Scan the entries below and give the number of lines containing "computer", with no accompanying words.

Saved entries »

____________

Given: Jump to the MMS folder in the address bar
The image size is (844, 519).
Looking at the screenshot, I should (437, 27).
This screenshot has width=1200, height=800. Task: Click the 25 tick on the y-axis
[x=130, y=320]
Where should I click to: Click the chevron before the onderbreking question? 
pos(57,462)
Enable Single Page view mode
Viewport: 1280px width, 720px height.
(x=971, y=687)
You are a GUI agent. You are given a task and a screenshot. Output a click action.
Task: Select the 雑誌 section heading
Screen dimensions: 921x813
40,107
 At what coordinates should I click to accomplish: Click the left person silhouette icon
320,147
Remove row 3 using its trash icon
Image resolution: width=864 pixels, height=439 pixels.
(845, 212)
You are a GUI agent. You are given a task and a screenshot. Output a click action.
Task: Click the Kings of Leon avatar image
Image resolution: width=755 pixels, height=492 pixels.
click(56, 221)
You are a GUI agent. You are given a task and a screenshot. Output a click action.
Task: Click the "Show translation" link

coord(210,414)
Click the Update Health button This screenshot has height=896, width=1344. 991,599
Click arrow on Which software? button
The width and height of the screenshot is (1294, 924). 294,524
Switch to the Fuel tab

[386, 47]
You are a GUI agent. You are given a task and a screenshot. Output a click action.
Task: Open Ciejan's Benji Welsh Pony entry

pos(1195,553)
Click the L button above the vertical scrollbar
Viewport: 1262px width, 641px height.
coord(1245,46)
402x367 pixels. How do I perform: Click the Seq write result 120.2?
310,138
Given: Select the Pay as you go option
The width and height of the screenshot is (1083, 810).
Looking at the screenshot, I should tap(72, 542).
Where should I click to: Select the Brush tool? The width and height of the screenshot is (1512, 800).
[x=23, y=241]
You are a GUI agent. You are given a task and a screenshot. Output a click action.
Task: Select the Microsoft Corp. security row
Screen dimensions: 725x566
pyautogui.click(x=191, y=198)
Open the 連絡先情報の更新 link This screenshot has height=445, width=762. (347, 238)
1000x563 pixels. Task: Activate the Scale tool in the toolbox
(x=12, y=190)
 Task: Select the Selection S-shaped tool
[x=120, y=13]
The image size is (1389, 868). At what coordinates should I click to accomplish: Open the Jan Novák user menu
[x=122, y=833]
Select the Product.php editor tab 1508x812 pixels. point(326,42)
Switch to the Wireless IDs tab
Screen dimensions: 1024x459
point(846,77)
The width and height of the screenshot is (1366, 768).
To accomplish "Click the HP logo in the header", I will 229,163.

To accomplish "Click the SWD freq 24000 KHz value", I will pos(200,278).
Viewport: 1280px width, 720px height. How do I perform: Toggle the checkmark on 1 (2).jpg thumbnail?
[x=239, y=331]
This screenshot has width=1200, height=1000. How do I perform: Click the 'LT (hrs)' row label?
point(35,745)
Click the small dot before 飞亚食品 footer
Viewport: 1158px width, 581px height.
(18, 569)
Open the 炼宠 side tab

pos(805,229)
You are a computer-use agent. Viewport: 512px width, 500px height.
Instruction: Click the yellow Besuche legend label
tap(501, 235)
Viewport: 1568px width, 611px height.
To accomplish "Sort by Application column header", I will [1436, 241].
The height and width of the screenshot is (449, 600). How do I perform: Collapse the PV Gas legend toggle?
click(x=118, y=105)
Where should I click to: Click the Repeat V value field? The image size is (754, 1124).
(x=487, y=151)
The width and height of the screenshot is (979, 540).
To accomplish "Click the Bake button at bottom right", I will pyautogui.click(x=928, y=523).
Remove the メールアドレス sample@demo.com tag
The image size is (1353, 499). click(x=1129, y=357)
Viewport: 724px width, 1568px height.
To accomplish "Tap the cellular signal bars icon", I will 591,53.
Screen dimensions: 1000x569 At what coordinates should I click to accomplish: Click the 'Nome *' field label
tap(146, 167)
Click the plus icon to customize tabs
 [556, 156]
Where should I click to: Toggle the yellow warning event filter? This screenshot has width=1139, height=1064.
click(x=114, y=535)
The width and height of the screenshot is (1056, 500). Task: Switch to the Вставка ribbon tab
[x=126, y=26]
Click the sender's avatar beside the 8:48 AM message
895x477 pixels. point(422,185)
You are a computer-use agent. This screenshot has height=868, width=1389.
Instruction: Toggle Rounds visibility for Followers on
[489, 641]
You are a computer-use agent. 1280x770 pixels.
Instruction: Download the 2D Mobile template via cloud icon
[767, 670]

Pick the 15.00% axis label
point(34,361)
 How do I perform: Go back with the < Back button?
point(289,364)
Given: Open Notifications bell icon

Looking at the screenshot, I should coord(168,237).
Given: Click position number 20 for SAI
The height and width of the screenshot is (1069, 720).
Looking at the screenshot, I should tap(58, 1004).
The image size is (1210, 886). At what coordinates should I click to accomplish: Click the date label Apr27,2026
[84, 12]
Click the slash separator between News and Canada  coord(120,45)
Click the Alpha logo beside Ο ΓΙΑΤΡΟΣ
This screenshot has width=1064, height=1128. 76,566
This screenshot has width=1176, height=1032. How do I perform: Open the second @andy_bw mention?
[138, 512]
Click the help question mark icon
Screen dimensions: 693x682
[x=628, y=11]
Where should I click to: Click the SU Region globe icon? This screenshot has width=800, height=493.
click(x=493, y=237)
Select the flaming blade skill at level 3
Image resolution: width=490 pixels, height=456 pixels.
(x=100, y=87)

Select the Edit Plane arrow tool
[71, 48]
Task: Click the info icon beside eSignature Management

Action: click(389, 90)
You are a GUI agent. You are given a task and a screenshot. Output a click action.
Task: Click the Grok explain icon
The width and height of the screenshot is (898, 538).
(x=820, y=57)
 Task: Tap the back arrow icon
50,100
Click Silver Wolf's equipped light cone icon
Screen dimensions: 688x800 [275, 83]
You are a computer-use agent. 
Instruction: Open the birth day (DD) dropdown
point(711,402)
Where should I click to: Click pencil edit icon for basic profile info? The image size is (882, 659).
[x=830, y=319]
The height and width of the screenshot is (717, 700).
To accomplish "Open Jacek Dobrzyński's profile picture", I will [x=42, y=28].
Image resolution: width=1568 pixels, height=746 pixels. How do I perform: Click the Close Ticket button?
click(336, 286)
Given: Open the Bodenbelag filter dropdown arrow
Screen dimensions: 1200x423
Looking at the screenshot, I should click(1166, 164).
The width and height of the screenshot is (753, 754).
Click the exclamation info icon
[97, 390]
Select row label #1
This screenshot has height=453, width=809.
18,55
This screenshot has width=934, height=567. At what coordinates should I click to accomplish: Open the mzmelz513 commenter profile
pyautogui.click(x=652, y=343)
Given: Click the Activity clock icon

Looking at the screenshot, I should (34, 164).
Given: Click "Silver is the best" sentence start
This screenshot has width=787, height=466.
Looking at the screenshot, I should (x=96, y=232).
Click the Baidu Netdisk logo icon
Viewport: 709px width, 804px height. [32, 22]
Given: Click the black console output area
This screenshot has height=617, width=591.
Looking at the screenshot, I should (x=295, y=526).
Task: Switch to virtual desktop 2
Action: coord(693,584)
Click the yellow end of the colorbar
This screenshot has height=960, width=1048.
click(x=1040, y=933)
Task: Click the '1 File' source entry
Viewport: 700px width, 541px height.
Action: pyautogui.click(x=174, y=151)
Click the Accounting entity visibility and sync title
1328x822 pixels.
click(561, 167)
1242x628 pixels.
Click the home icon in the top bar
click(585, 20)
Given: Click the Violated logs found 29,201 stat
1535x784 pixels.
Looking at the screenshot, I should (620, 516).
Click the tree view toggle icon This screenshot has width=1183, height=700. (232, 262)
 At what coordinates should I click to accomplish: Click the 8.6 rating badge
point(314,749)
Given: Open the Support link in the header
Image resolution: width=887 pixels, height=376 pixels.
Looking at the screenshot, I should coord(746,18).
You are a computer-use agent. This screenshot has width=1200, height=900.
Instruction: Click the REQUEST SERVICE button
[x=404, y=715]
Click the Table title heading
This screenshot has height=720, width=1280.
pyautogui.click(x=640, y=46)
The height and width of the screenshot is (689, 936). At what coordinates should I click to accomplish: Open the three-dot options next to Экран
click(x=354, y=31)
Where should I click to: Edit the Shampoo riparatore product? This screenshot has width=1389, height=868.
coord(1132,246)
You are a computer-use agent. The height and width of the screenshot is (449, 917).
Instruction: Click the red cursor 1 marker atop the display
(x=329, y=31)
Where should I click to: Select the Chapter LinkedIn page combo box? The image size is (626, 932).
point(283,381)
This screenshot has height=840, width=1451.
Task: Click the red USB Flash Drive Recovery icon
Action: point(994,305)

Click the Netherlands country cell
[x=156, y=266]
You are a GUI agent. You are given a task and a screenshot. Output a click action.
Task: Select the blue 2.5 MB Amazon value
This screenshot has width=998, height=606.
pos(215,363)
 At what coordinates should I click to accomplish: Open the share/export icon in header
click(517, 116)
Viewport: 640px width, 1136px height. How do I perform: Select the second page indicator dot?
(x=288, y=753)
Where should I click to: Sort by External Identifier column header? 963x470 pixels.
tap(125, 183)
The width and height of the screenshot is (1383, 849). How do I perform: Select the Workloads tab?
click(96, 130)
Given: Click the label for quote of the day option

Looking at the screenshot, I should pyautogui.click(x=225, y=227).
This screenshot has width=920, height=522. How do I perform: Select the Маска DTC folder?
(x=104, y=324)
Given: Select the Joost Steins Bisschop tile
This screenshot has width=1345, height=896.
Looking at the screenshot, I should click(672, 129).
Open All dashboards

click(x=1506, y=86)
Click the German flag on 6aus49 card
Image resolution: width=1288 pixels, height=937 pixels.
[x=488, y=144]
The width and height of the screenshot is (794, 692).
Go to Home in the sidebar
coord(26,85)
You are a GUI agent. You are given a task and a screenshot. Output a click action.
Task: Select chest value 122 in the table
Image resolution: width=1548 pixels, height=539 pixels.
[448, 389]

____________

Written response »
6